«Autenticidad, estudios y música» por Gonzalo Salazar

Les quiero compartir lo que me pasó un par de años atrás. Para contarles, tengo que contextualizar mi inicio en las pistas, 25 años atrás. Aprendí solo. Construí mi batería con tarros, el bombo era una pantalla de lámpara grande, los platillos eran planchas de zinc y tocaba con palos de maqueta. Todo eso lo recuerdo con orgullo, – y cómo la condición de autodidacta no cambia – aprendí con algunos vicios, malas posturas y prácticas, nada recomendables.

En ese entonces, escuchaba música todo el día con audífonos, no me sabía ninguna letra, pero sí tenía claro quién era el batero, y más o menos cómo tocar las canciones que me gustaban. Y lo pasaba bien, muy bien.

[Ahora que me fui atrás, retomo lo que enuncié al comienzo].
Hace unos 2 años, me metí a clases por segunda vez y reparé que estaba tocando encorvado, tenso, constantemente debía chequear mi posición, mis manos y muñecas. La idea era minimizar esfuerzo, estar y verme relajado, mejorar calidad de los golpes, desarrollar mi concentración, trabajar consistencia e independencia. No menor.

Es bien difícil resetearse; asumir y consolidar nuevas maneras de hacer lo que llevas haciendo toda tu vida. Desafiarse a comenzar de cero, o casi, es genial. Lo recomiendo porque la cantidad de conocimiento y alternativas que van surgiendo son abismales. Puedes, quizás por vez primera, decir, “ah, esto tiene sentido”, “no me canso tanto”, “no termino como sopa después de los ensayos”.

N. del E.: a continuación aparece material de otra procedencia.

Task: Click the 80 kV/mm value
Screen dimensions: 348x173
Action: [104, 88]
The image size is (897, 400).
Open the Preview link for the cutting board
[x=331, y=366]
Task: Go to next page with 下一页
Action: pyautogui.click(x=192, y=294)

¿Por qué lo digo? Es muy habitual que bateristas que no han estudiado a veces tiendan a ser críticos con los que sí lo han hecho. Díganme si les suenan declaraciones defensivas estilo: «Si estudias demasiado perderás el groove”. Yo pienso todo lo contrario: Estudiar desarrolla nuestra mente y ayuda a desarrollar nuestra autodisciplina. 

Ojo que mi idea hasta aquí es destacar (desde mi experiencia personal) lo bueno que ha sido poder contrastar “mis métodos” con los convencionales, por algo existen, ¿no?. Supongo que hay algo muy positivo en poder ver todo sobre la mesa y decir, “esto no me sirve más”, “me quedo con esto otro”, ¿Qué opinan? ¿Por qué no sumar conocimiento?. De hecho, si quieres ser un baterista de estudio, uno sinfónico, un músico de percusión versátil, un baterista de big band contemporáneo, yo creo que debes estudiar sí o sí. Además, cuanto más esperes para comenzar a estudiar, más difícil será dejar de lado miedo y ego, así es que no te avergüences de aprender de otra persona, no pierdas el tiempo discutiendo, solo aprende todo lo que puedas.

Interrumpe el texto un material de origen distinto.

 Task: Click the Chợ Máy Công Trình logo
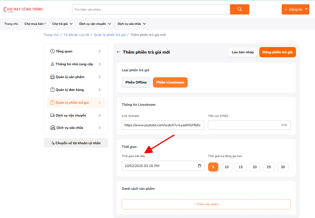pyautogui.click(x=23, y=9)
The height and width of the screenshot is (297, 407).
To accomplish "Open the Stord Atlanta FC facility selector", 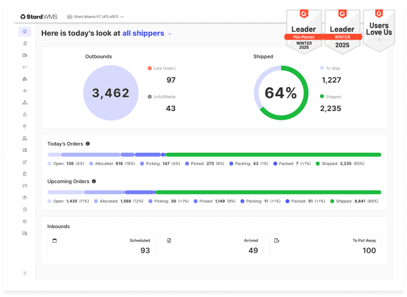I will click(96, 17).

Hay de todo en la viña del señor: Bateristas conocidos o no, que nunca han tomado clases y tocan muy bien. Otros que han estudiado durante años y también tocan excelente. Y por qué no decirlo, hay algunos que han estudiado y aún no tocan tanto. Alerta de polémica, jajaja.

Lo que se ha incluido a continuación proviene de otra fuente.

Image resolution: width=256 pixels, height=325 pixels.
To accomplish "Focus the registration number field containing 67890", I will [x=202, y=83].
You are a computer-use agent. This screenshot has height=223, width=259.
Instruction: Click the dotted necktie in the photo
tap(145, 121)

…Sé lo que están pensando. Por ejemplo, grandes de la talla de Keith Moon, Buddy Rich y Dennis Chambers (fueron y son) autodidactas. Sin embargo, en general aprendemos a tocar tocando, escuchando y viendo. En ese sentido, estamos aprendiendo de los demás todo el tiempo – así es que, en cierto modo – los autodidactas no lo son realmente. Al menos en el sentido purista.

Insisto, más que alabar y ser un fundamentalista de la doctrina, la idea es contarles cuánto puede servir estudiar desde mi pequeña experiencia. Con todo, independiente de la teoría, hay diferencias radicales entre los que tocan fuerte o despacio, mucho o poco, de manera “conservadora” o “liberal”, atletas/virtuosos o sencillos/pocket. Sin embargo, al final a todos nos gusta ver y escuchar touch, onda, creatividad, limpieza, solidez, improvisación y groove. 

La “receta”, que hace poco tiempo me terminó de hacer sentido, es tocar cómo a uno le nace, lo más parecido a cómo somos, para que naturalmente se exprese tu personalidad. Recuerda que tus brazos y piernas son una extensión de tu alma, corazón y mente, así que desarrolla tu estilo propio, toca al servicio de la música, deja egos personales y trabaja en función de la banda. Y lo más importante para mi gusto: ¡qué se note que lo estás pasando la raja!

Al cierre, recordar al gran Muhammad Ali con su frase típica “flota como una mariposa, pica como una abeja”. Un buen batero sin precisión está fuera. ¿Qué opinan? Vengan de a uno, jajaja.